Excerpt provided –
-- Begin --

Efficient Language Detector

Efficient language detector (Nito-ELD or ELD) is a fast and accurate natural language detection software, written 100% in PHP, with a speed comparable to fast C++ compiled detectors, and accuracy rivaling the best detectors to date.

It has no dependencies, easy installation, all it's needed is PHP with the mb extension.
ELD scales perfectly with database size.
ELD is also available (outdated versions) in Javascript and Python.

Changes from ELD v2 to v3:

detect()->language now returns string 'und' for undetermined instead of NULL

Databases are not compatible, and bigger, medium v2 ≈ small v3

dynamicLangSubset() function is removed

Function cleanText() is now named enableTextCleanup()

Installation

$ composer require nitotm/efficient-language-detector

--prefer-dist will omit tests/, misc/ & benchmark/, or use --prefer-source to include everything
Install nitotm/efficient-language-detector:dev-main to try the last unstable changes
Alternatively, download / clone the files can work just fine.
(Only small DB install under construction)

Configuration

ELD has database execution Modes: array, string, bytes, disk
ELD database Sizes: small, medium, large, extralarge
Modes string, bytes, disk only ship with database sizes: small & extralarge, but others can be built with BlobDataBuilder()

-- End --

Information supplied –
-- Begin --

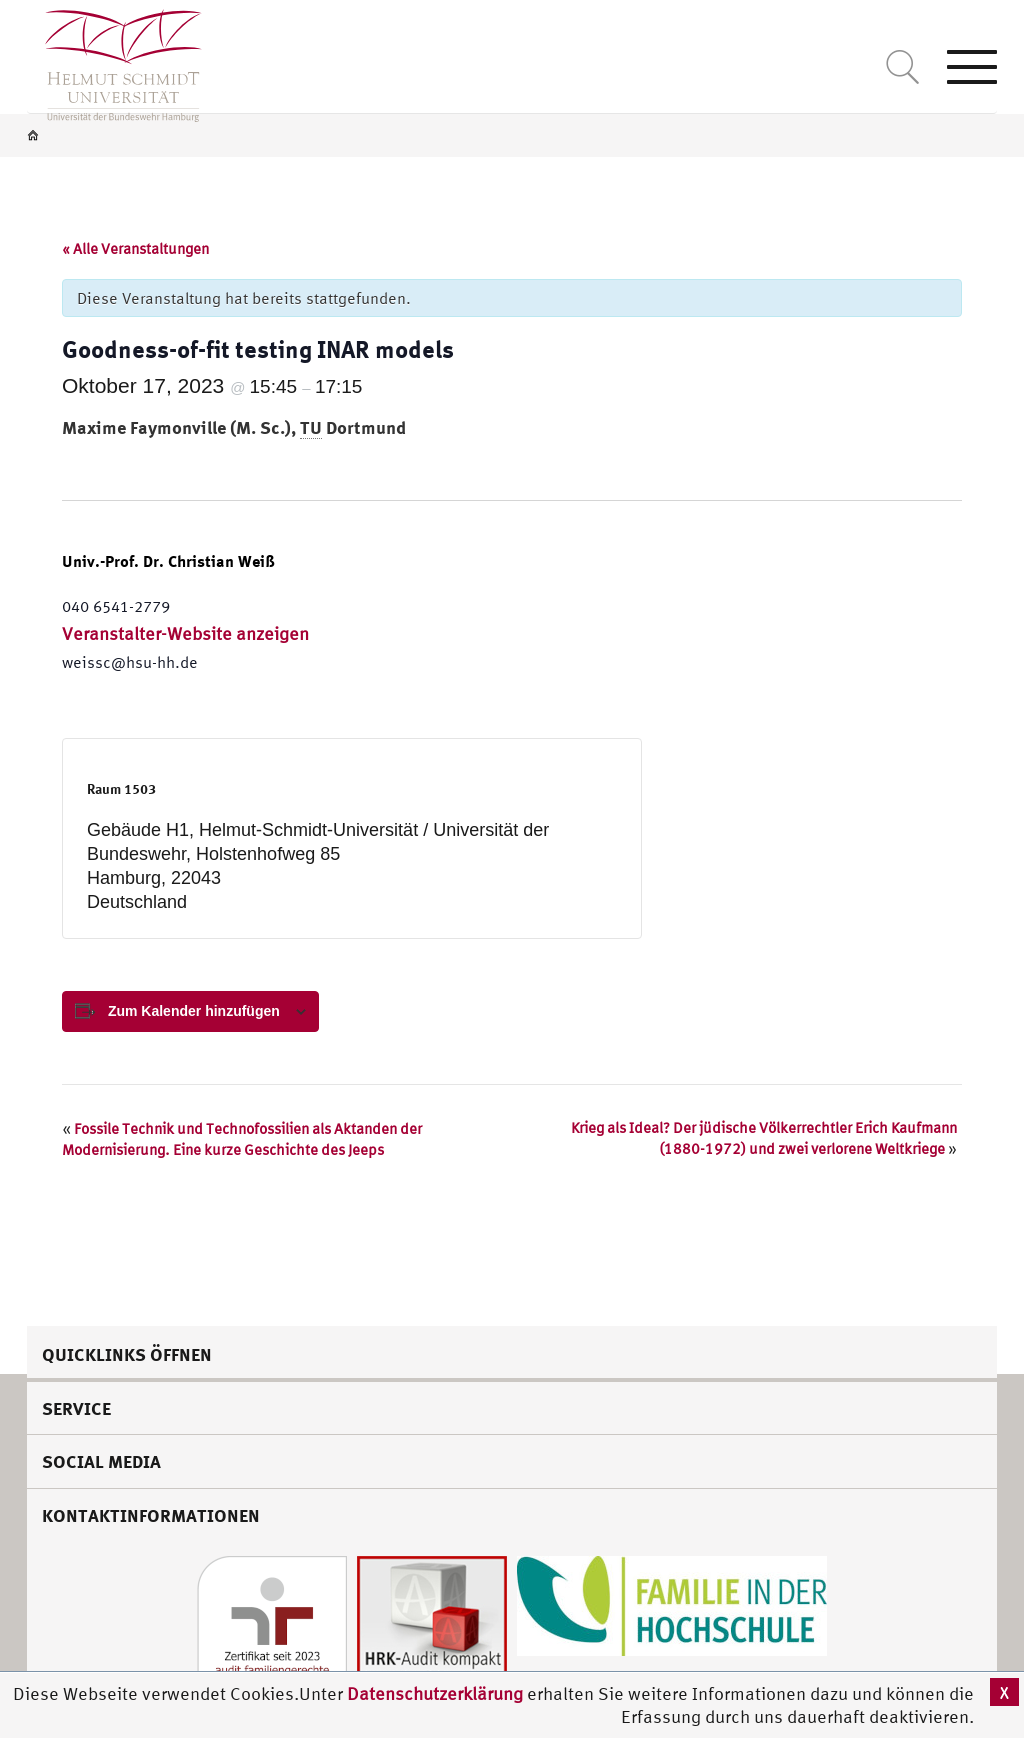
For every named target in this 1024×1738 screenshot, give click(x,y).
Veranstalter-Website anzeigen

-- End --

Requests –
• 1. On the efficient language detector page, what does detect()->language return in v3 when the language is undetermined?
• 2. Write what comes next on the efficient language detector page, starting after its final line.

Answers to the problems –
• 1. The string 'und'.

• 2.
Low memory Modes
For Modes string, bytes and disk, all size databases can run under 128MB
disk mode with extralarge size, can run with 8MB setting memory_limit=8M, as it only uses 0.5MB

Fastest Mode: Array
For array Mode it is recommended to use OPcache, specially for the larger databases to reduce load times
We need to set opcache.interned_strings_buffer, opcache.memory_consumption high enough for each database
Recommended value in parentheses. Check Databases for more info.

Setting for `'array'` mode	Small	Medium	Large	Extralarge
`memory_limit`	>= 128	>= 340	>= 1060	>= 2200
`opcache.interned...`	>= 8 (16)	>= 16 (32)	>= 60 (70)	>= 116 (128)
`opcache.memory`	>= 64 (128)	>= 128 (230)	>= 360 (450)	>= 750 (820)

How to use?

detect() expects a UTF-8 string and returns an object with a language property, containing an ISO 639-1 code (or other selected scheme), or 'und' for undetermined language.

// require_once 'manual_loader.php'; To load ELD without autoloader. Update path.
use Nitotm\Eld\{LanguageDetector, EldDataFile, EldScheme, EldMode};

// LanguageDetector(databaseFile: ?string, outputFormat: ?string, mode: string)
$eld = new LanguageDetector(EldDataFile::SMALL, EldScheme::ISO639_1, EldMode::MODE_ARRAY);
// Database files: 'small', 'medium', 'large', 'extralarge'. Check memory requirements
// Database modes: 'array', 'string', 'bytes', 'disk'.
// Schemes: 'ISO639_1', 'ISO639_2T', 'ISO639_1_BCP47', 'ISO639_2T_BCP47' and 'FULL_TEXT'
// Modes 'string', 'bytes' & 'disk' only ship with DB sizes 'small' & 'extralarge'
// Constants are not mandatory, LanguageDetector('small'); will also work

$eld->detect('Hola, cómo te llamas?');
// object( language => string, scores() => array<string, float>, isReliable() => bool )
// ( language => 'es', scores() => ['es' => 0.25, 'nl' => 0.05], isReliable() => true )

$eld->detect('Hola, cómo te llamas?')->language;
// 'es'

Languages subsets

Calling langSubset() once, will set the subset.

In array mode the first call takes longer as it creates a new database, if save enabled (default), it will be loaded next time we make the same subset.
In modes string, bytes & disk, a "virtual" subset is created instantly, detect() will just remove unwanted languages before returning results.
To load a subset with 0 overhead, we can feed the returned file by langSubset() in array mode, when creating the instance LanguageDetector(file)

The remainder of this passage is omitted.